Les hommes préhistoriques en Afrique du Nord chérissaient particulièrement les nourrissons: c’est ce que révèle une récente découverte effectuée par une équipe maroco-britannique dans la localité de Taforalt, à 55km au nord ouest d’Oujda. « Ces populations ont longtemps été considérées à tort comme des individus dont le seul souci était de manger, de se reproduire, de se protéger des aléas du climat et des grands prédateurs», affirme Abdeljalil Bouzouggar, membre de l’Institut marocain de l’archéologie et du patrimoine (INSAP).

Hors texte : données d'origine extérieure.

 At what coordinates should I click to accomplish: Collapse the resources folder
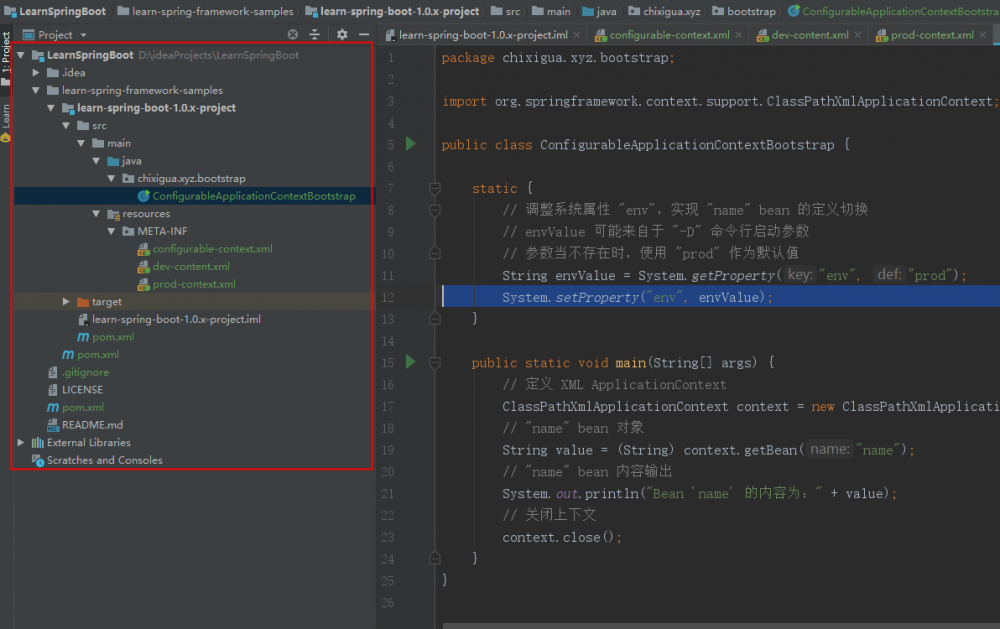click(x=97, y=214)
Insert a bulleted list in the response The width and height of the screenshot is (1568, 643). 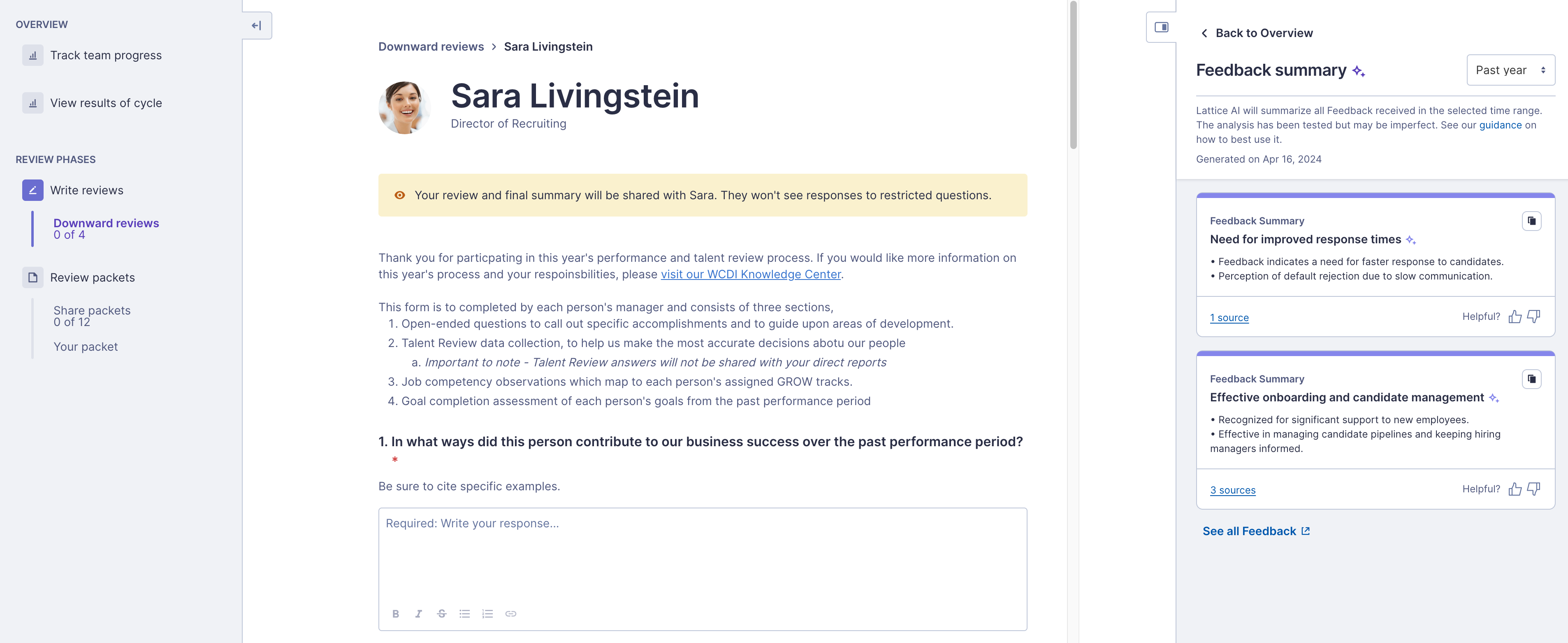click(x=464, y=614)
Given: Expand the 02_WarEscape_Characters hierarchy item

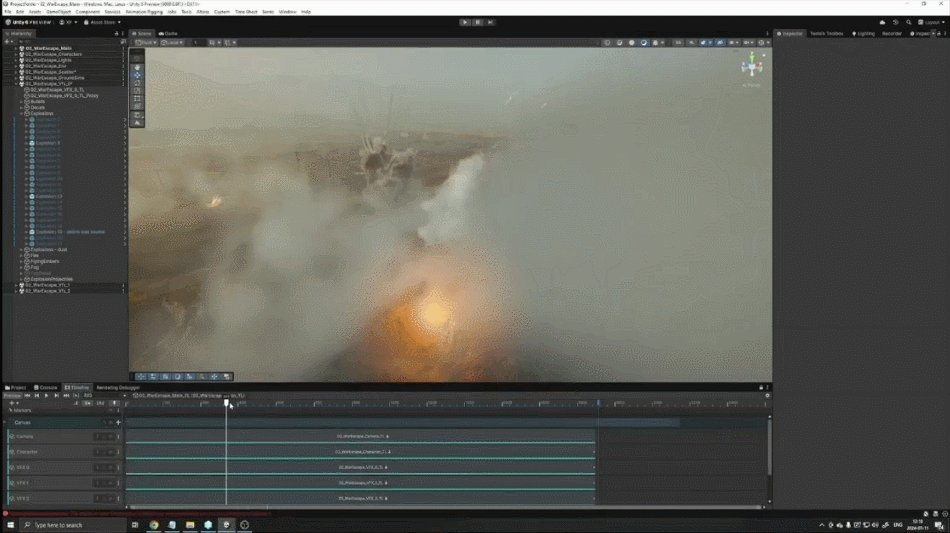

«Puis on découvre qu’il y a 12.000 ans, ils accordaient à leurs bébés une place privilégiée par rapport aux adultes», note ce préhistorien qui a co-dirigé au printemps la mission de fouilles dans la Grotte des Pigeons à Taforalt, avec le britannique Nick Barton, de l’université d’Oxford. Ce site, qui fonctionnait au paléolithique supérieur comme l’une des plus grandes nécropoles d’Afrique, compte plusieurs pierres en calcaire bleu. ,En les soulevant, les archéologues ont découvert des ossements de nouveaux-nés qui étaient imprégnés d’ocre rouge. «Ces hommes préhistoriques sont allés ramasser, dans la plaine, à une quinzaine de km, uniquement ces pierres calcaires de coloration bleue, pourtant, les pierres ne manquent pas autour de cette grotte située dans une région montagneuse», note M. Bouzouggar. «On ne peut pas écarter l’idée que les pierres étaient placées comme repères pour mémoriser les emplacements de ces sépultures de nourrisson», ajoute-t-il. Selon Louise Humphrey, paléoanthropologue au Musée d’histoire naturelle de Londres, qui fait partie de l’équipe, quatre tombes de nourrissons ont été découvertes, dont deux ont été excavées cette année. «Les bébés étaient enterrés en position assise ou inclinée et les pierres ont été placées à dessein sur leurs corps. Ce rituel laisse penser que les nourrissons revêtaient une valeur particulière dans la communauté des Ibéromaurusiens», indique-t-elle à l’AFP dans un courriel. Autre signe : aucun de leurs ossements n’a été perturbé, contrairement à ceux des adultes. «On a découvert que parfois, pour faire de la place, ils déplaçaient les sépultures plus anciennes avec leurs ossements, mais jamais celles des nouveau-nés : aucune sépulture de nourrisson n’a été perturbée», explique M. Bouzouggar, qui interprète ce signe comme une marque de respect.
Dans cette nécropole cohabitent des dépouilles de personnes de classes différentes. Ainsi, l’équipe a découvert la sépulture d’un enfant de 16 ans d’un rang social très élevé: en effet, de part et d’autre de son squelette étaient disposées des cornes d’un grand bovidé ainsi que ses objets personnels, ses outils lithiques ou en os.
Les Ibéromaurusiens constituent une population qui vivait sur le littoral du Maghreb entre 20.000 et 8.000 ans avant notre ère.
Les deux archéologues ont exclu que ces enfants aient pu être sacrifiés. «Il n’y a pas de trace de violence qui puisse suggérer que les nourrissons ont été sacrifiés. Mon sentiment, c’est qu’ils sont décédés de mort naturelle, qu’ils ont été pleurés et enterrés de la même manière que des membres plus âgés de cette communauté», assure Mme Humphrey. «Nos découvertes vont nous permettre de mieux comprendre le rituel d’inhumation et de mener des études sur la santé infantile, la croissance et la nourriture des nourrissons», souligne-t-elle.
Pour le préhistorien marocain, un tel degré d’organisation n’a pas pu être atteint sans un langage articulé. «On ne saura peut être jamais comment ces humains ont chassé, se sont reproduits, comment ils agissaient avec leur famille, mais les sépultures sont une source inestimable d’information», dit-il.